Indiana's Kel'el Ware Selected No. 15 by Miami Heat in 2024 NBA Draft
Following one breakthrough season at Indiana, Kel'el Ware is headed to Miami.
The Heat selected Ware with the No. 15 overall pick in the first round of the 2024 NBA Draft on Wednesday night.
Ware joins a roster with headlined by All-NBA guard Jimmy Butler and All-Star center Bam Adebayo. The Heat went 46-36, finished eighth in the Eastern Conference and lost to the Boston Celtics in the first round of the playoffs. Ware will wear No. 7 for the Heat.
What will Ware provide for the Heat?
"Everything they need me to bring, whatever they need me to bring," Ware responded after being drafted. "That's all I gotta say. I'm so grateful they picked me."
Indiana coach Mike Woodson has now produced three NBA draft picks ahead of his fourth season coaching the Hoosiers: Ware, Jalen Hood-Schifino (17th pick in 2023) and Trayce Jackson-Davis (57th pick in 2023).
Ware is a 7-foot, 230-pound center with a 7-foot-4.5-inch wingspan. He's coming off a breakout sophomore season at Indiana, where he averaged 15.9 points, 9.9 rebounds and 1.9 blocks per game. He also made the All-Big Ten second team and the Big Ten All-Defensive team.
“Kel’el is the prototypical big man in today’s NBA," Woodson said in a draft night news release. "He can block shots at the rim, hold up defensively in the pick-and-roll, and is a great lob threat on the other end of the floor. He impressed me with his ability to catch and shoot the basketball at a high level and that is what the next level is looking for. He is a quiet kid that goes about his business in a professional way. He handled the adversity thrown his way to start his college career and responded in a big way for our ball club this season.

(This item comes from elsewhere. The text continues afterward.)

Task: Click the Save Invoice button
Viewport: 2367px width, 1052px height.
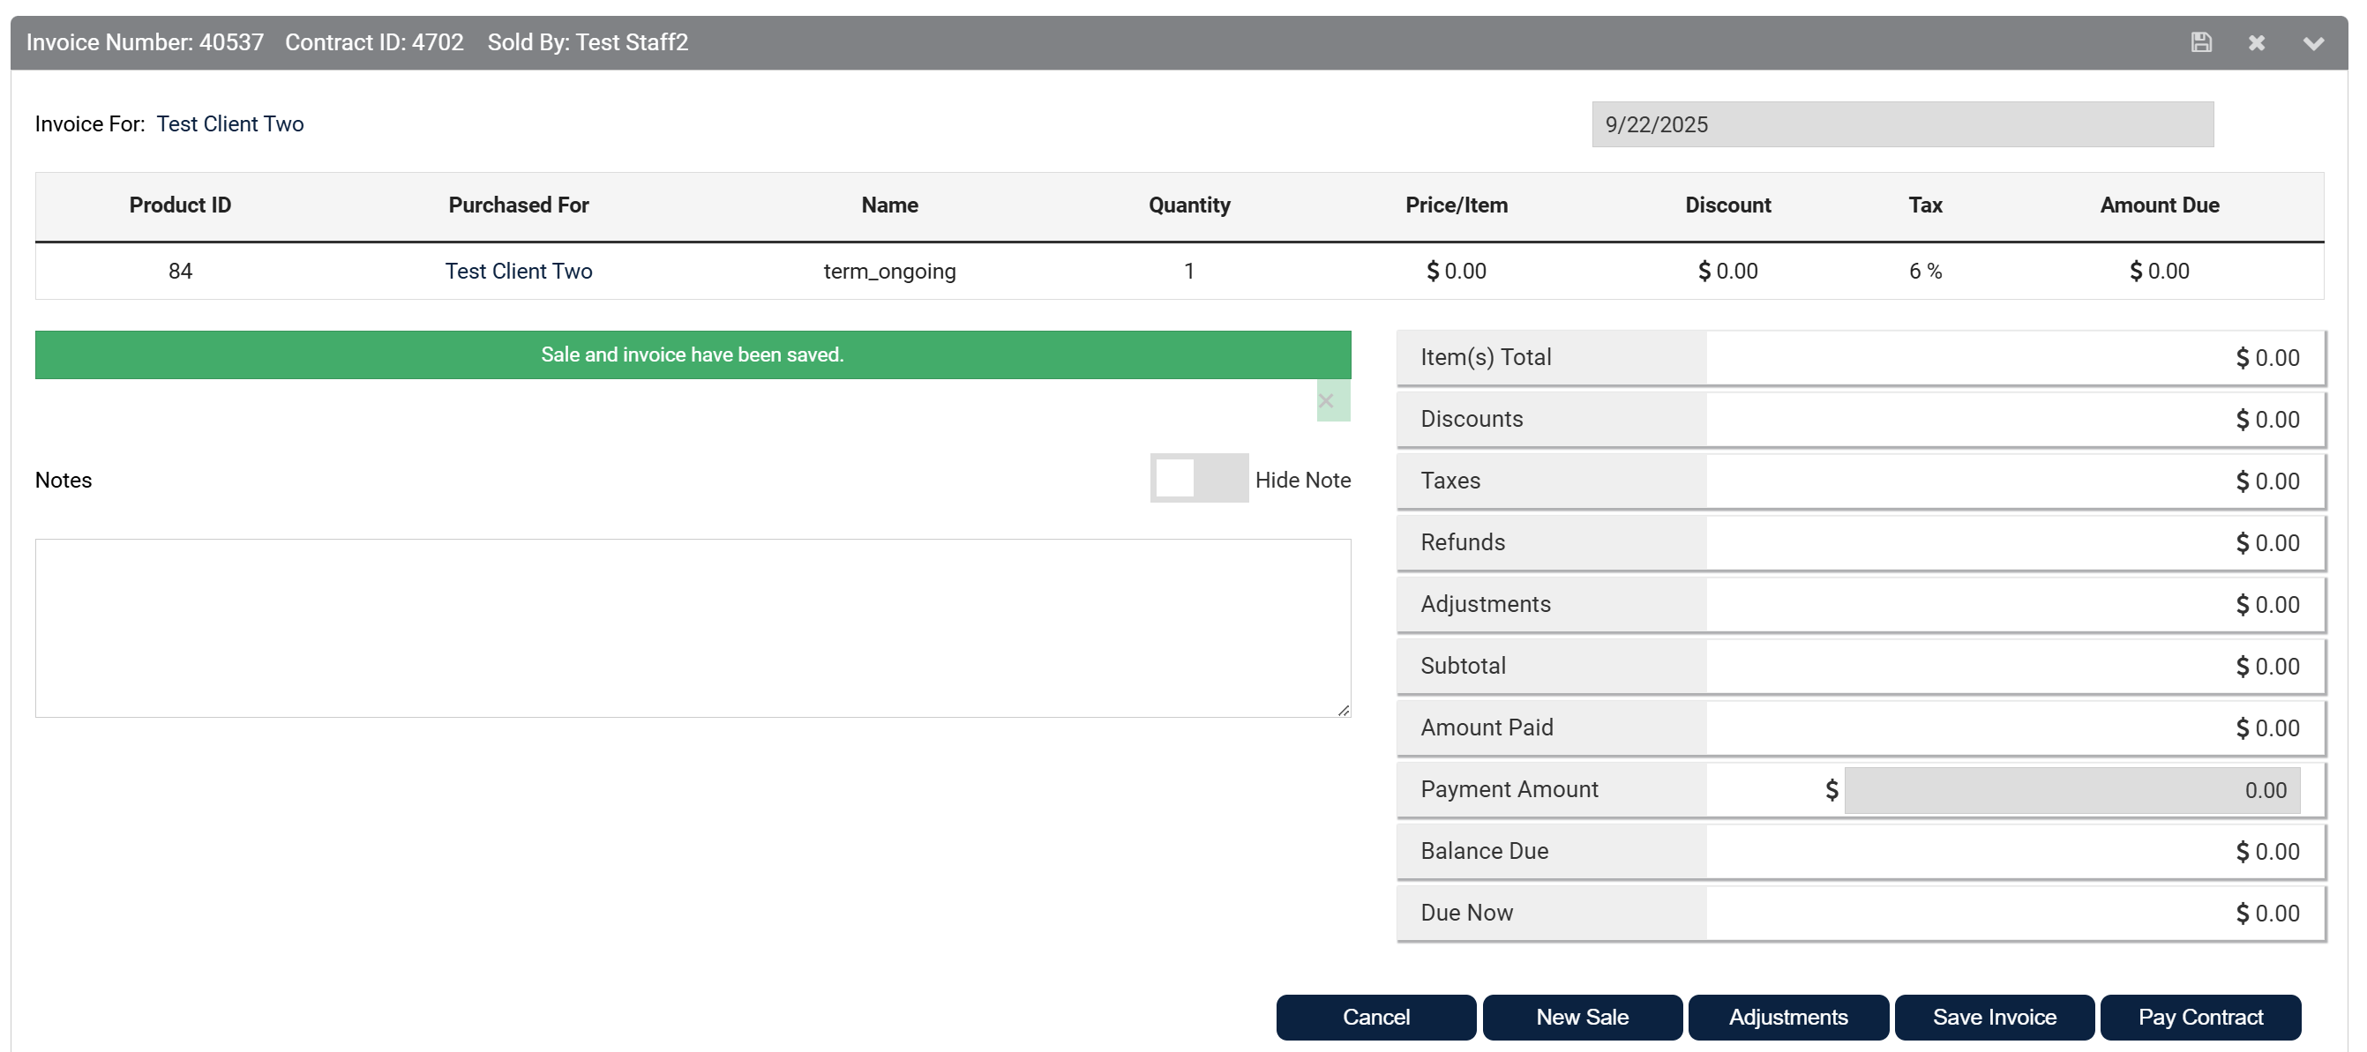Action: [1994, 1017]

We are really excited to see the way his career plays out in Miami.”
Ware most often scored around the rim, whether it was alley-oop dunks off pick-and-rolls or using his long wingspan to shoot over defenders with soft touch. He led the Big Ten in defensive rebounding percentage, and he finished sixth in blocks. With a developing 3-point stroke – he shot 42.5% on 40 attempts at Indiana – Ware, just 20 years old, has high upside.
Playing for Woodson, Ware had 15 double-doubles in 30 games, and he blocked three or more shots in eight games. At Indiana, Ware more than doubled his averages from his freshman year at Oregon, where he scored 6.6 points and grabbed 4.1 rebounds per game.
Out of North Little Rock High School in Arkansas, Ware originally committed to Oregon as a five-star recruit ranked No. 7 in the nation. He had an underwhelming freshman season with the Ducks but found his stride with the Hoosiers.
“I would say I'm more in a groove now with Coach Woodson giving me that role where he trusts me enough to just go make a play and attack the basket, score, even throw it out to my teammates and just play smart on the court,” Ware said during the 2023-24 season. “As long as I'm playing hard and just giving them that, then we should be good.”
Woodson said he pushed Ware to play harder at Indiana, and his center responded.
“After that first month, he's been a totally different player,” Woodson said after beating Michigan State. “I got to give tribute to my coaching staff and how they worked, and we pushed him as a unit and his teammates believe in him. I believe in him. He's been phenomenal. He’s been playing unbelievable.”